Ia mengatakan kasus penusukan tersebut merupakan bentuk untuk menunjukkan eksistensi jaringan terorisme tertentu. Baginya aksi terorisme didasari oleh dua kepentingan yakni kepentingan politik dan kepentingan paham. Sementara peristiwa yang ditimpa Wiranto masuk pada kepentingan paham.
“Kita lihat kelompok JAD (Jamaah Ansharut Daulah) ini menjadikan pemerintah sebagai musuhnya. Ini adalah kepentingan paham,” ujarnya di Jakarta, Sabtu (19/10/2019).
Jika masuk pada kepentingan paham, lanjut Nasir, maka pelaku tak perlu menunggu momen politik untuk melancarkan aksi. “Mereka bisa pakai momen seperti tahun baru, hari besar keagamaan untuk menunjukkan eksistensinya,” katanya.
Karena itu, TNI dan Polri harus selalu waspada. Sebab paham-paham seperti itu sudah berada di tingkat yang serius. Lebih lanjut, paham ini jangan hanya dikategorikan pada jaringan kelompok tertentu sebab ada orang-orang yang memiliki paham serupa tapi tidak terafiliasi dengan kelompok manapun.
Pada kasus terorisme yang terjadi sebelumnya, aparat kepolisian menjadi target penyerangan sebab dianggap sebagai prioritas. Dari sekian musuh yang ada menurut paham tersebut, polisi menjadi target utama karena dinilai menghalangi dan menangkap para pelaku terorisme tersebut.
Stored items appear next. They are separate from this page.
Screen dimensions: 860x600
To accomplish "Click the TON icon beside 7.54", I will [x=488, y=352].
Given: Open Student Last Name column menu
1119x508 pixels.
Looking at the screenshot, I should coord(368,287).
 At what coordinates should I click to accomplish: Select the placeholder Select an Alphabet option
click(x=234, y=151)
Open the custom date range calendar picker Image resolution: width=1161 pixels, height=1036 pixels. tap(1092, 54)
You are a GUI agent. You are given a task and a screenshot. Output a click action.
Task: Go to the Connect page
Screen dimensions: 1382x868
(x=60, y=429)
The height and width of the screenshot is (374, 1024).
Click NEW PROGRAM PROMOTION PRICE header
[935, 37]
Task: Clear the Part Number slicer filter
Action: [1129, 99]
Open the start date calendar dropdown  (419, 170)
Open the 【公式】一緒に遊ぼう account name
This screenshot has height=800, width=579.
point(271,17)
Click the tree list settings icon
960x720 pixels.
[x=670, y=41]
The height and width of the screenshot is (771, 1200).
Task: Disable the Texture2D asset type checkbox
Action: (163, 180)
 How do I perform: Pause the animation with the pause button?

“Paham seperti ini kan mereka sebut paham pengkafiran. Jadi selama kita semua masih memasang bendera merah putih, menyanyikan indonesia raya, atau mendukung pemerintah dalam bentuk apapun, kita juga termasuk musuh dari mereka-mereka ini,” jelasnya.
“Sekarang mereka itu tidak mesti menggunakan bom untuk melancarkan aksinya. Bisa dengan senjata api, senjata tajam, bahkan kalaupun gapunya senjata, mereka pakai batu juga itu bisa mereka lakukan. Sebab paham ini juga punya idealisme nya masing-masing,” lanjutnya.
Nasir menyebutkan, orang yang menganut paham terorisme tersebut tidak takut masuk penjara. Bahkan apabila seorang anggota kelompok terorisme sudah pernah dijebloskan ke penjara, dapat meningkatkan status sosial mereka.
“Pola terorisme ini selalu melihat momentum, Baik untuk aksi yang besar maupun yang kecil. Tujuannya juga bukan untuk menghancurkan negara, tapi untuk menunjukkan eksistensi mereka,” tutupnya.